Quando i discepoli di Giovanni se ne vanno, Gesù, con nostalgia e commozione, li guarda mentre si allontanano e pensa intensamente a Giovanni. Sa quanto sia drammatico vivere nell'attesa di una liberazione, fortemente sognata e garantita. Gesù sa: Giovanni non si è risparmiato per nulla fino a rischiare il suo bene prezioso che è la sua libertà e lo sviluppo della sua vocazione. E prega per lui il Padre e lo ringrazia profondamente nel suo cuore, manifestando ciò che ha sempre saputo: Giovanni è il vero profeta che anticipa la venuta del Messia. Non è stato un opportunista, non un corrotto, non ha pensato ai propri interessi, ma si è votato completamente al Dio d'Israele che, in quel momento, è misterioso, come spesso nella storia d'Israele. Gesù conosce questa sofferenza, perché la sente anche Lui sulla sua pelle, ma apre ai suoi dicendo: "Rileggete l'intervento di Dio, filtrando la sua attività nella linea della misericordia, dell'accoglienza, del dono, del ricupero e non in quello del giudizio, o della paura o del rifiuto: "Giovanni è il più grande tra i nati di donna, ma resta sulla soglia del mistero: a voi è dato di entrare nel Regno che è quello della presenza della misericordia profonda". «E beato colui che non trova in me motivo di scandalo!» (6). La beatitudine gioca anche oggi con noi e con la nostra sensibilità di credenti.
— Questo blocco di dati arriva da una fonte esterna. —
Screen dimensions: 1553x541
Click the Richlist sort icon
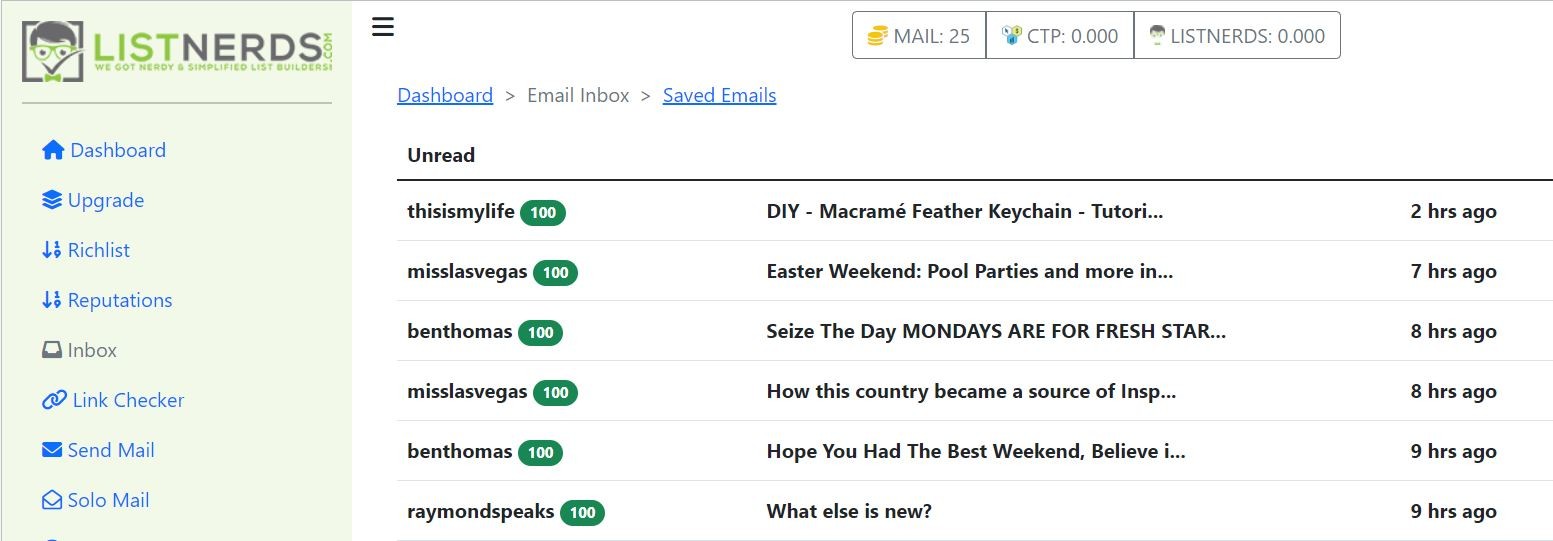(x=52, y=250)
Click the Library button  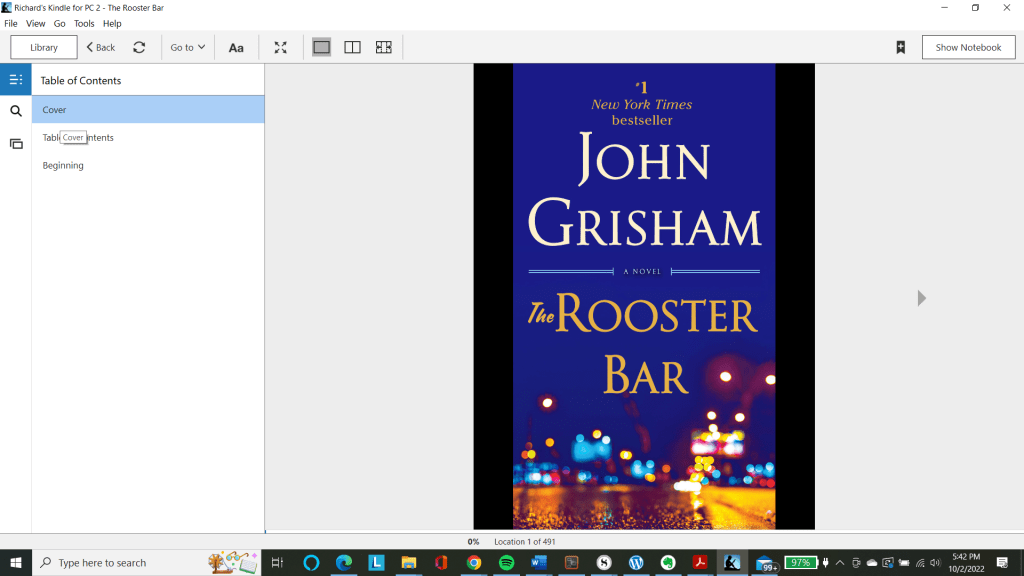point(44,47)

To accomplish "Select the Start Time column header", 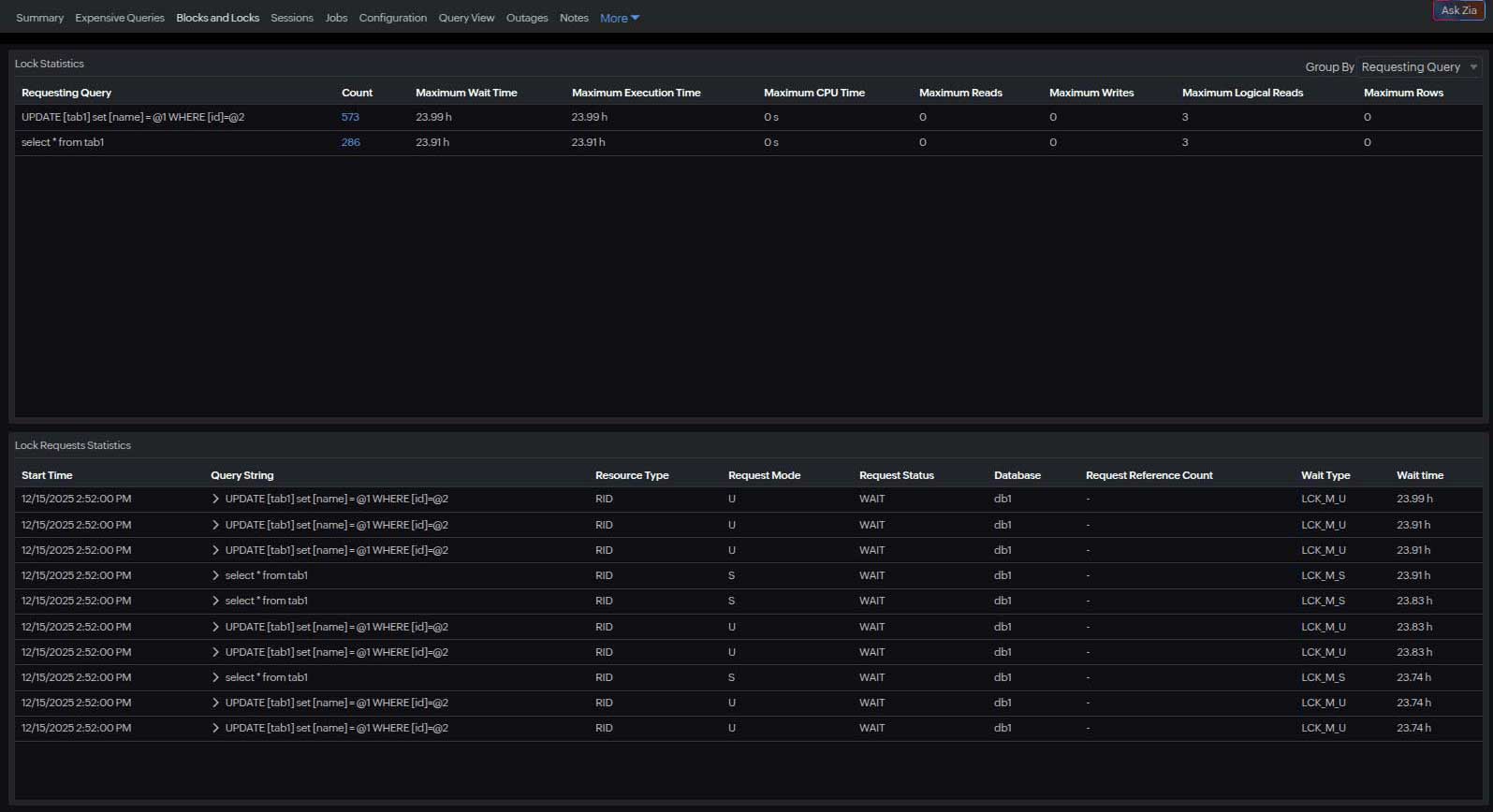I will [47, 475].
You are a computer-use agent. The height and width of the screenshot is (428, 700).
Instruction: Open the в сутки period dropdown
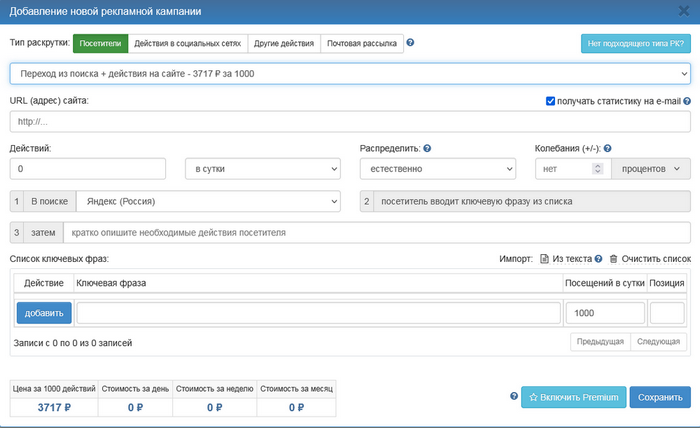point(263,169)
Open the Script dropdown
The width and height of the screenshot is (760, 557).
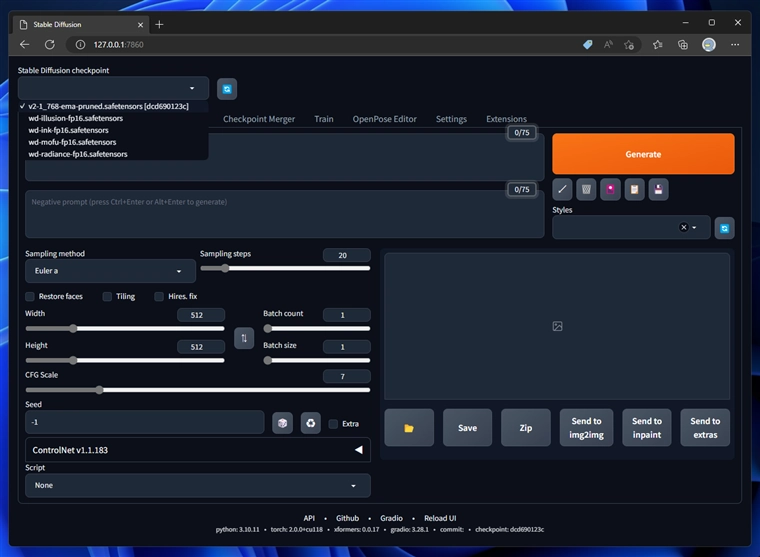tap(197, 485)
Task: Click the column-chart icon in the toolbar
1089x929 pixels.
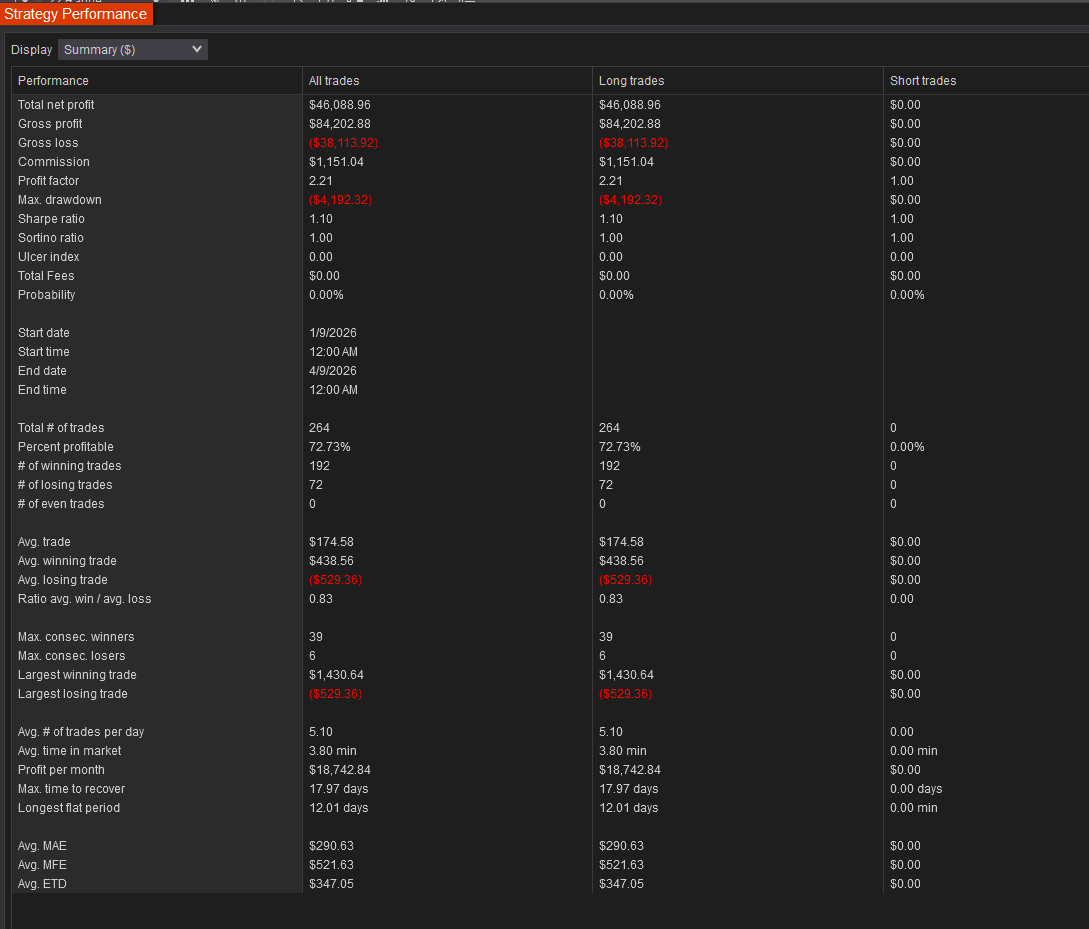Action: (x=383, y=3)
Ci arrischiamo spesso di dire di aver capito e crediamo di poter decidere, al posto di Dio, il ciò che Dio dovrebbe o non dovrebbe fare. Ci sembra di avere tutte le carte in regola per poterci pronunciare, ma poi le cose vanno in modo diverso. E noi ci troviamo spiazzati, delusi, perché abbiamo creduto di aver ben capito, ben soppesato. Siamo stati sulla strada giusta. Ma l'itinerario ci porta lontano. In fondo, spesso, pretendiamo di avere la vera intelligenza di Dio per sapere tutto il giusto. Ma poi ci scontriamo con le nostre ideologie e le nostre impazienze.
E ci riesce sempre molto difficile dover fare i conti con la pazienza e la misericordia di Dio.